:: EXCERPTED PASSAGE ::
┄┄┄┄┄┄┄┄┄┄

Re: St. Basil's 400AD view of the Days of proclamation

Moorad Alexanian (alexanian@uncwil.edu)
Thu, 19 Aug 1999 09:00:08 -0400

There is no doubt that Marxists can have an interpretation of part or the
whole of Scripture. In fact, their atheism is a consequence of their
interpretation that the whole of the Christian faith is false. What is new!!
I view the Bible as the "data" just as we collect scientific data from
experiments and observations. Everyone is entitled to their own
interpretation and thus arrive at a conclusion. Of course, one ought to seek
the help of others who are wiser or have had more time to study the logical
consistency of Scripture. As for me, I believe the whole of Scripture that
there is a Creator and the Creator is the Lord Jesus, the Son of the God of
Abraham, Isaac, and Jacob.

Moorad

-----Original Message-----
From: mortongr@flash.net <mortongr@flash.net>
To: George Murphy <gmurphy@raex.com>
Cc: George Andrews <gandrews@as.wm.edu>; asa@calvin.edu <asa@calvin.edu>
Date: Wednesday, August 18, 1999 11:32 PM
Subject: Re: St. Basil's 400AD view of the Days of proclamation

>At 10:26 PM 08/18/1999 -0400, George Murphy wrote:
>>mortongr@flash.net wrote:
>>
>>> I personally like the Marxist theologically accurate interpretation in
>>> which ownership of the garden led to the eviction of the laborer. That
is
>>> the real theologically accurate view. Now prove that wrong! I don't
think
>>> it is possible to prove theologically accurate views erroneous. They are
>>> subjective.

┄┄┄┄┄┄┄┄┄┄

:: EXTRACTED RECORDS ::
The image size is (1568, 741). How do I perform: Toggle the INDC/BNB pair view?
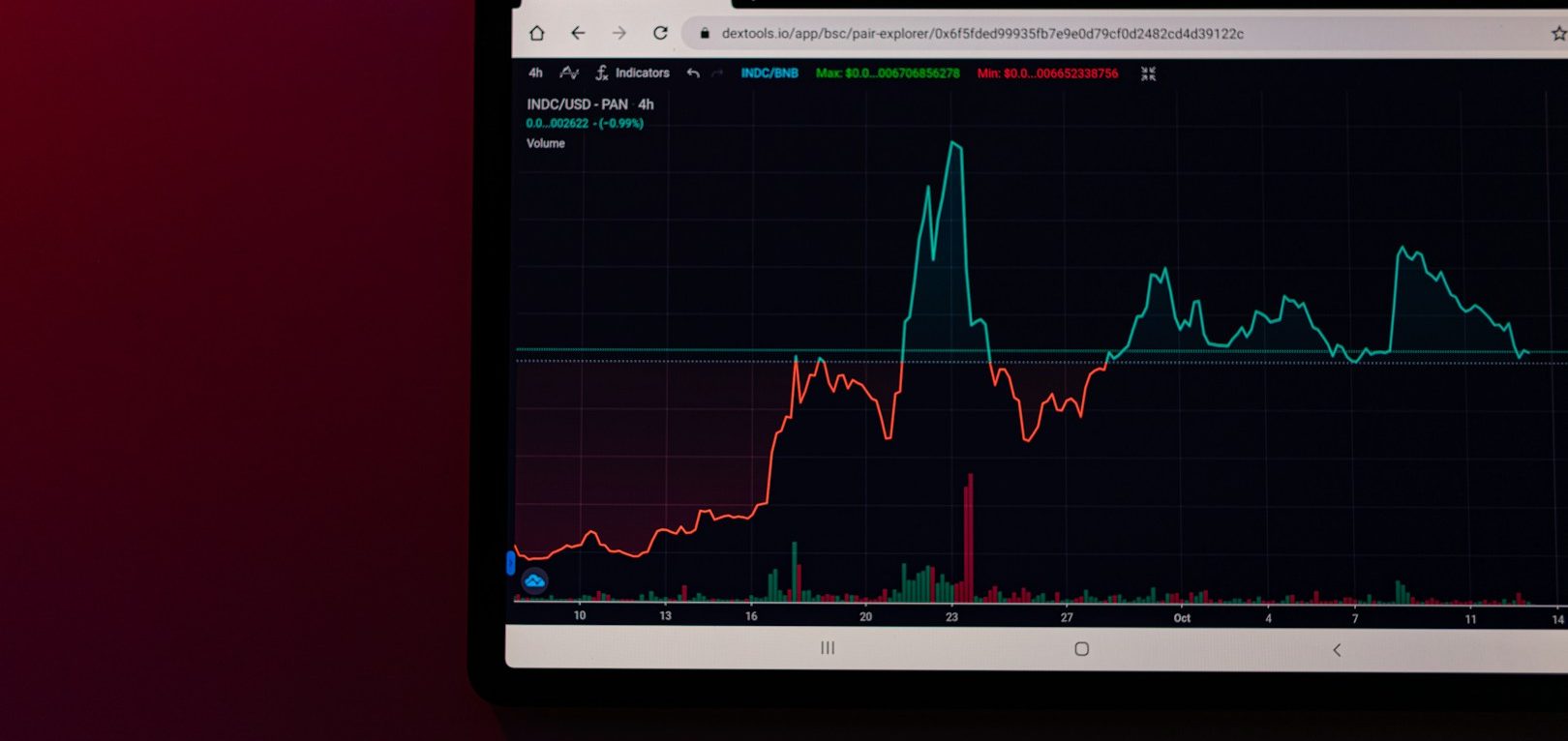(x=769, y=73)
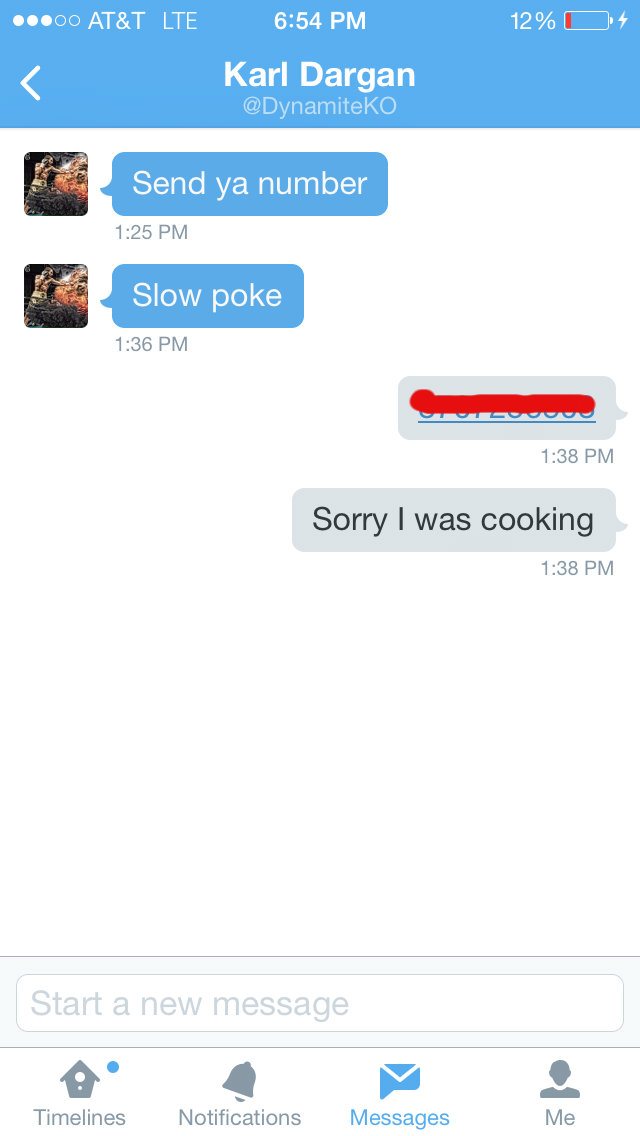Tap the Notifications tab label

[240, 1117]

┄┄┄┄┄┄┄┄┄┄

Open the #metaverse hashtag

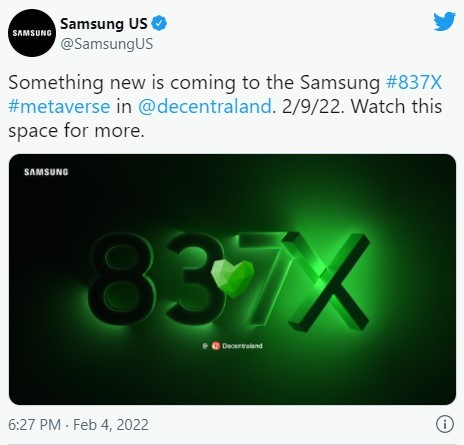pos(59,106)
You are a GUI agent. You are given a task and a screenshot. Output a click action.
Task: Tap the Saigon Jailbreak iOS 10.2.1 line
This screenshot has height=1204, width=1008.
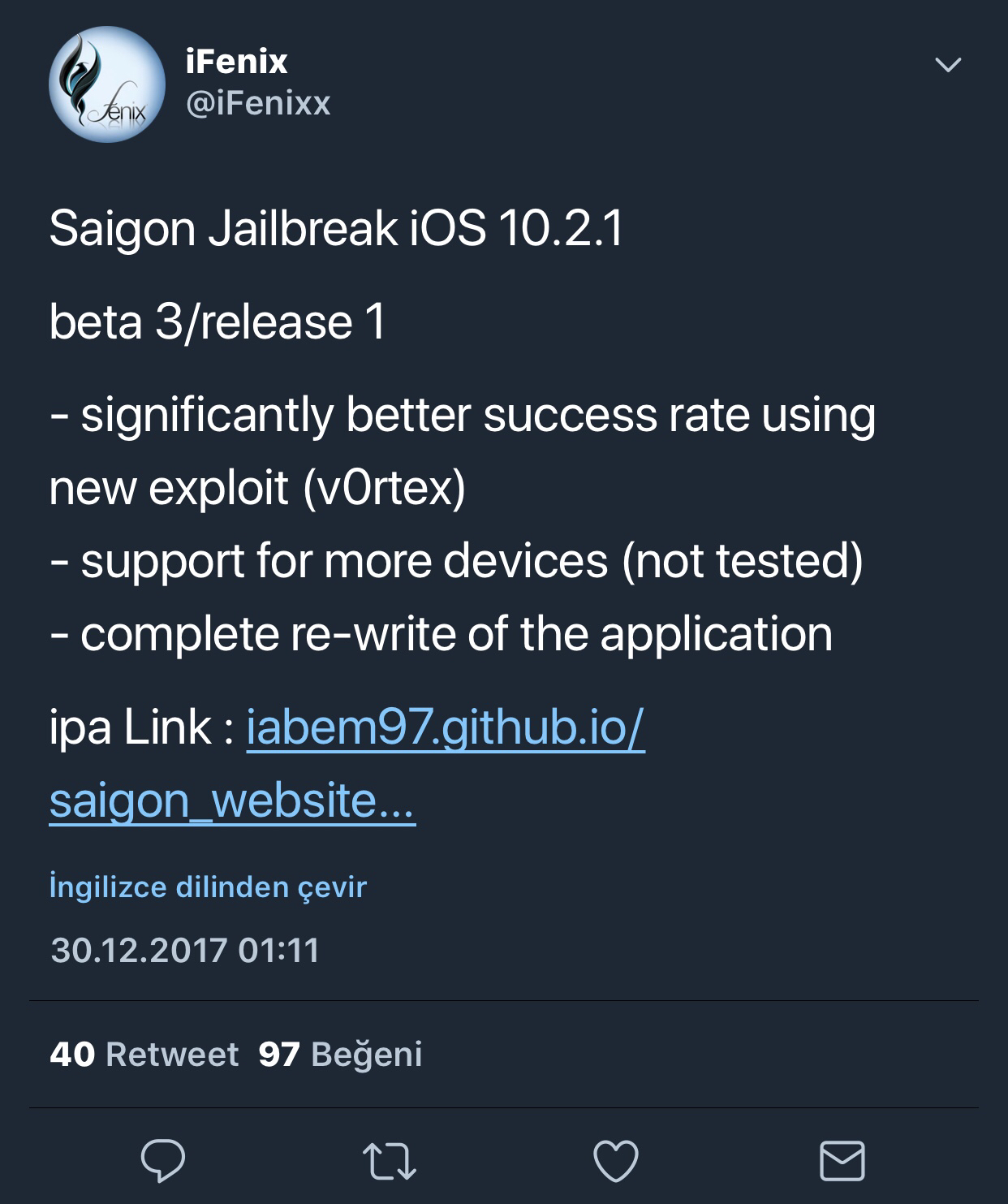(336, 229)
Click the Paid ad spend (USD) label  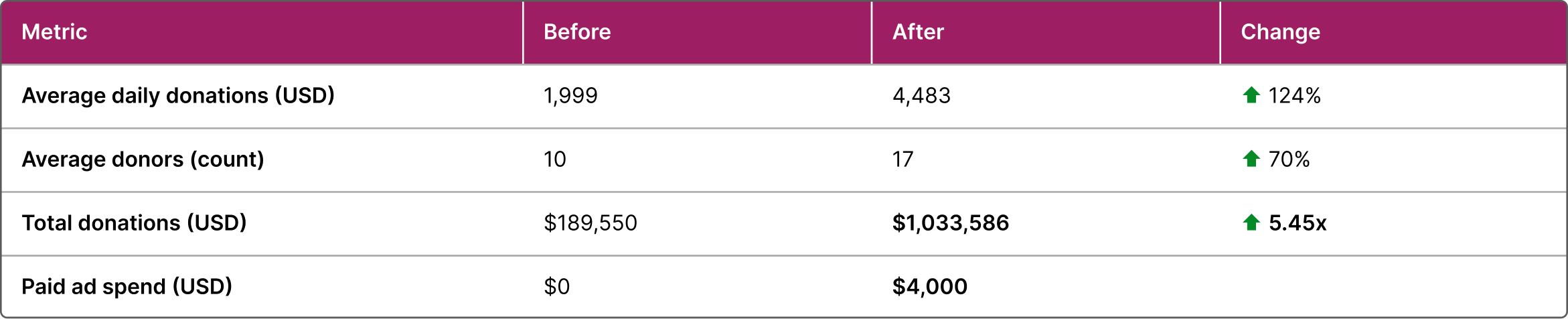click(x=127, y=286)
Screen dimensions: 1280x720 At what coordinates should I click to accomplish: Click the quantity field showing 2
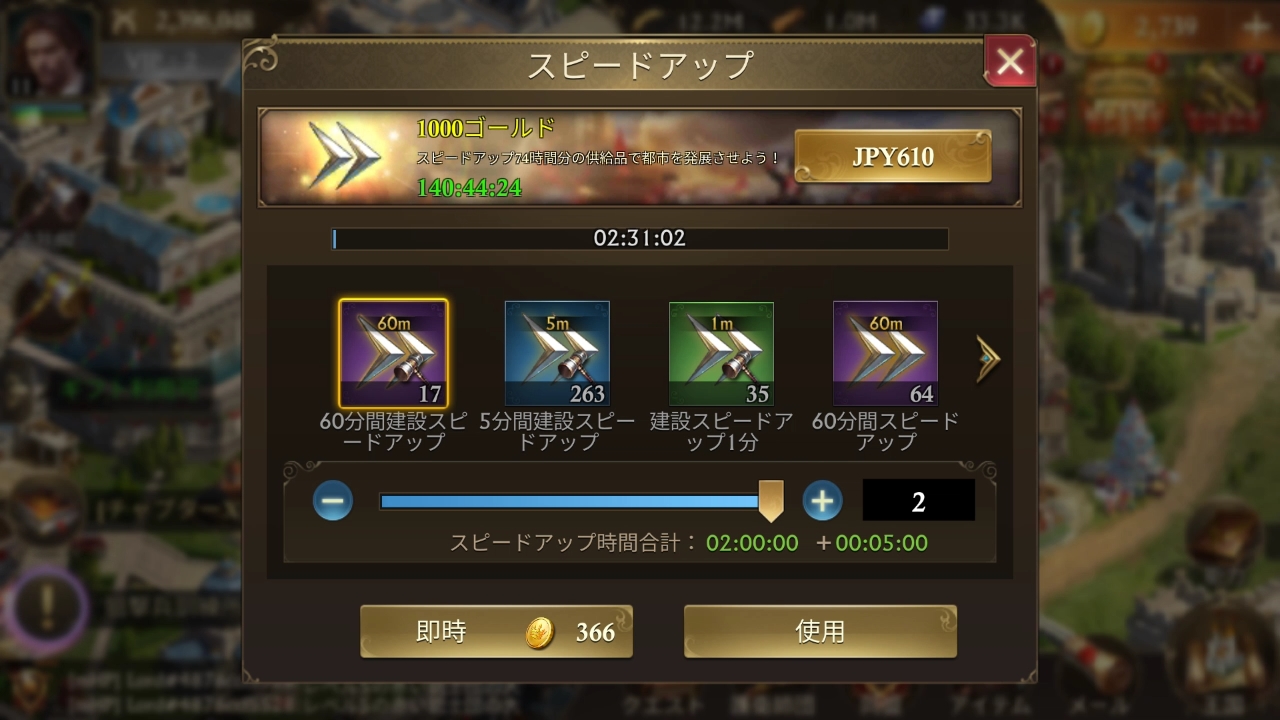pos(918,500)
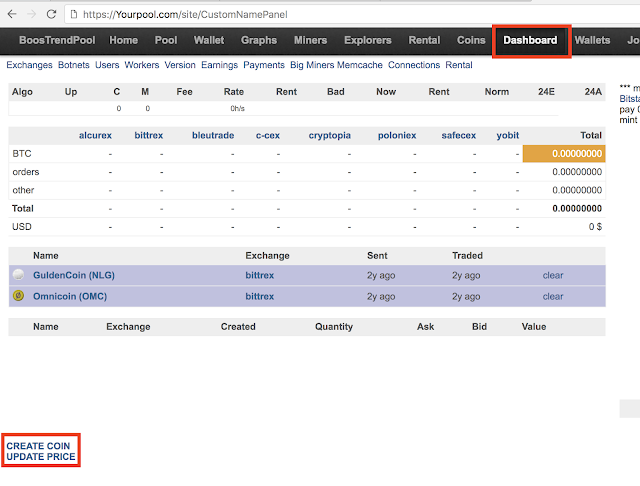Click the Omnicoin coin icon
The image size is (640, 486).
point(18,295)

┄┄┄┄┄┄┄┄┄┄

:: PROBLEM DETAILS ::
Return the full mailing-list reply about interpreting Scripture, word for word. Work from the text alone.

:: WRITTEN REPLY ::
Re: St. Basil's 400AD view of the Days of proclamation

Moorad Alexanian (alexanian@uncwil.edu)
Thu, 19 Aug 1999 09:00:08 -0400

There is no doubt that Marxists can have an interpretation of part or the
whole of Scripture. In fact, their atheism is a consequence of their
interpretation that the whole of the Christian faith is false. What is new!!
I view the Bible as the "data" just as we collect scientific data from
experiments and observations. Everyone is entitled to their own
interpretation and thus arrive at a conclusion. Of course, one ought to seek
the help of others who are wiser or have had more time to study the logical
consistency of Scripture. As for me, I believe the whole of Scripture that
there is a Creator and the Creator is the Lord Jesus, the Son of the God of
Abraham, Isaac, and Jacob.

Moorad

-----Original Message-----
From: mortongr@flash.net <mortongr@flash.net>
To: George Murphy <gmurphy@raex.com>
Cc: George Andrews <gandrews@as.wm.edu>; asa@calvin.edu <asa@calvin.edu>
Date: Wednesday, August 18, 1999 11:32 PM
Subject: Re: St. Basil's 400AD view of the Days of proclamation

>At 10:26 PM 08/18/1999 -0400, George Murphy wrote:
>>mortongr@flash.net wrote:
>>
>>> I personally like the Marxist theologically accurate interpretation in
>>> which ownership of the garden led to the eviction of the laborer. That
is
>>> the real theologically accurate view. Now prove that wrong! I don't
think
>>> it is possible to prove theologically accurate views erroneous. They are
>>> subjective.